Wednesday, November 9, 2011
Burned at the stake by Queen "Bloody Mary"
John Rogers went on to print the second complete English Bible in 1537. It was, however, the first English Bible translated from the original Biblical languages of Hebrew Greek. He printed it under the pseudonym "Thomas Matthew", (an assumed name that had actually been used by Tyndale at one time) as a considerable part of this Bible was the translation of Tyndale, whose writings had been condemned by the English authorities. It is a composite made up of Tyndale's Pentateuch and New Testament (1534-1535 edition) and Coverdale's Bible and some of Roger's own translation of the text. It remains known most commonly as the Matthew-Tyndale Bible. It went through a nearly identical second-edition printing in 1549.
John Rogers was born in 1500 in the parish of Aston, near Birmingham. He was a minister, Bible translator and commentator. John Rogers was the first English Protestant martyr to be executed by Mary I of England, a.k.a. “Queen Bloody Mary”. He was burned at the stake on February 4, 1555 at Smithfield.
Early Years of John Rogers
John Rogers, was educated at Pembroke Hall, Cambridge University, where he graduated with a B.A. in 1526. Six years later he was rector of Holy Trinity, Queenhithe, London, and in 1534 went to Antwerp as chaplain to the English merchants of the Company of the Merchant Adventurers. Here he met William Tyndale, under whose influence he abandoned the Roman Catholic faith. Rogers took a wife named Adriana, a native of Antwerp, who eventually bore him ten children.

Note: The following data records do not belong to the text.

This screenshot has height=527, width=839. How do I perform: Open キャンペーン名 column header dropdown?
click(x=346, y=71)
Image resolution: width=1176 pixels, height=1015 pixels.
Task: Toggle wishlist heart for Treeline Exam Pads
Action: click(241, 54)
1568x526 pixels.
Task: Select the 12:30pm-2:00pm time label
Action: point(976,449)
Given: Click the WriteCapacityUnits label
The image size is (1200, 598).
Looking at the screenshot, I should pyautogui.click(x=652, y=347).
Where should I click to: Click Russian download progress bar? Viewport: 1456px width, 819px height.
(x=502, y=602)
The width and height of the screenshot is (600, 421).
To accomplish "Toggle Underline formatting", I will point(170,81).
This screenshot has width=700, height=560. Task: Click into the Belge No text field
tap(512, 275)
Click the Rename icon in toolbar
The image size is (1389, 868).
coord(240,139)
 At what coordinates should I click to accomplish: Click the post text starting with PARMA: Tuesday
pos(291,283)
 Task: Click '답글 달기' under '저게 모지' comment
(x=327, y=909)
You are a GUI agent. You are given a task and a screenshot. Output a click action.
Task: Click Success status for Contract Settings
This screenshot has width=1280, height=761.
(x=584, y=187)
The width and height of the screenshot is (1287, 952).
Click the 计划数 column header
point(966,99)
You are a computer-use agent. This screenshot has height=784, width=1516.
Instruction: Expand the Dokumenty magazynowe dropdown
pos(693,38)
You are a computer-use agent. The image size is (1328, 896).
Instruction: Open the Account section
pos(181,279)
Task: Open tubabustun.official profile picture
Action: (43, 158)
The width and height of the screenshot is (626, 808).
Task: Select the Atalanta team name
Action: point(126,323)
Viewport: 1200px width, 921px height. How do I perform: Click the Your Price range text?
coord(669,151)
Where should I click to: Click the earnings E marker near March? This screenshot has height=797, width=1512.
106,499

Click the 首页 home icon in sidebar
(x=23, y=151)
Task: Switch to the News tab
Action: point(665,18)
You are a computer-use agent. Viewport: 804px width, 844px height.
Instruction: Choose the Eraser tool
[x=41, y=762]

John Rogers / Thomas Matthew and the 1537 Bible
After Tyndale's death Rogers pushed on with his predecessor's English version of the Old Testament, which he used as far as Second Chronicles, employing Myles Coverdale's translation of 1535 for the remainder and for the Apocrypha. The complete Bible was put out under the pseudonym of Thomas Matthew in 1537. John Rogers used the assumed name “Thomas Matthew” to avoid persecution and prosecution by the authorities who continued to forbid under penalty of death, the printing of the scriptures in the English language. As the work could obviously not be done safely in England, the Bible was printed in Paris and Antwerp by his wife Adriana's uncle, Sir Jacobus van Meteren.
John Rogers had little to do with the translation, but he contributed some valuable prefaces and marginal notes -- often cited as the first original English language commentary on the Bible. Rogers also contributed the Song of Manasses in the Apocrypha which he found in a French Bible printed in 1535. His work was largely used by those who prepared the Great Bible of1539-40, out of which in turn came the Bishops' Bible of 1568 and the Authorized Version of King James in 1611.